Funny, that's what Lotus said during its 1-2-3 spreadsheet heyday, and what WordPerfect proclaimed when it was the word-processing king. Same with Borland and Netscape, etc. Word to the wise: No one's buying it, guys, come up with a different story.

We hear Cisco tried to nab consummate activist/ rock god Bono as a guest speaker for this week's edgy music-themed Partner Summit in Vancouver. But, alas, U2's tour schedule got in the way.
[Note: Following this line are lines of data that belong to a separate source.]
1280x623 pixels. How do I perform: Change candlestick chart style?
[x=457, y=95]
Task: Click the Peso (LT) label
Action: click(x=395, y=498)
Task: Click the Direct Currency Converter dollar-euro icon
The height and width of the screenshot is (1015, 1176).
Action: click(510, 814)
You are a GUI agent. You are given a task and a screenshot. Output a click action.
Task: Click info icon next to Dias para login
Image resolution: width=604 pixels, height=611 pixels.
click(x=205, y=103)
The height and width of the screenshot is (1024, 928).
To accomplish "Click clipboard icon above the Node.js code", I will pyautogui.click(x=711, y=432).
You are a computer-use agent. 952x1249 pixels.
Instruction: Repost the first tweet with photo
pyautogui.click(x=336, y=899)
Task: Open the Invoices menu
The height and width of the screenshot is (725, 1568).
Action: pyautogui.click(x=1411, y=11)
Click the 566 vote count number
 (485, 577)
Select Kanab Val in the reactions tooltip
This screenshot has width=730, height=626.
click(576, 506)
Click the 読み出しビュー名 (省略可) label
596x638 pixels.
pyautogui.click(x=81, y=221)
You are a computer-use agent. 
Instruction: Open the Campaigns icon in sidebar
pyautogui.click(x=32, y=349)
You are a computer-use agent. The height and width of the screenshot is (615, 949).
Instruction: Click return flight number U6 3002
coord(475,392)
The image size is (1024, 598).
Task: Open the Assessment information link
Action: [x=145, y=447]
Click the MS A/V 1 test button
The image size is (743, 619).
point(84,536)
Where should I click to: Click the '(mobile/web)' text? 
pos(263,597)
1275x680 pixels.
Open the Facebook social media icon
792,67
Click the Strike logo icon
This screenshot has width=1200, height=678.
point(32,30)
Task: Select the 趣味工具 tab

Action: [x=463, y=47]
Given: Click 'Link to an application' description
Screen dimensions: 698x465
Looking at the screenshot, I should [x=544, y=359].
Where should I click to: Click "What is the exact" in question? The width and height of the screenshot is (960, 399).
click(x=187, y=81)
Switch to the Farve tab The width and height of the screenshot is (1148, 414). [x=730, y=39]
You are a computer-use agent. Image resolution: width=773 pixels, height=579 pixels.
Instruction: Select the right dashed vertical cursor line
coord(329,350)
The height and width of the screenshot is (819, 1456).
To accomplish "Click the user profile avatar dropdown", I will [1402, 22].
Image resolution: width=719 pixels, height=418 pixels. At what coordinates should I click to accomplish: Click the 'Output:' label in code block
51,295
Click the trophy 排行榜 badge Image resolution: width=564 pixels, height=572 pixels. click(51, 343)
But the conference producers aren't exactly singing "I Still Haven't Found What I'm Looking For." Instead of Bono, record producer Jimmy Iovine is slated to appear, along with Sir George Martin of Beatles fame. Those in the know said the tone of the conference will be a tad less formal than usual—even buttoned-up John Chambers is expected to forgo his trademark blue suit in favor of more casual black-on-black attire.

Via blogger Rik Lambers at Constitutionalcode.blogspot.com, we found a bizarre SKU of a ViewSonic "computer" for sale on Amazon.com boasting the following specs: a 10GHz Athlon processor, 2,000 Mbytes of DIMM RAM, the DOS operating system, a 30,000-Gbyte IDE hard drive—all weighing a mere fourteen-hundredths of a pound. Imagine our horror when we realized this was, shocking to say, really an error.

You really have to hand it to Amazon.com. That is one product you'd never find in the channel.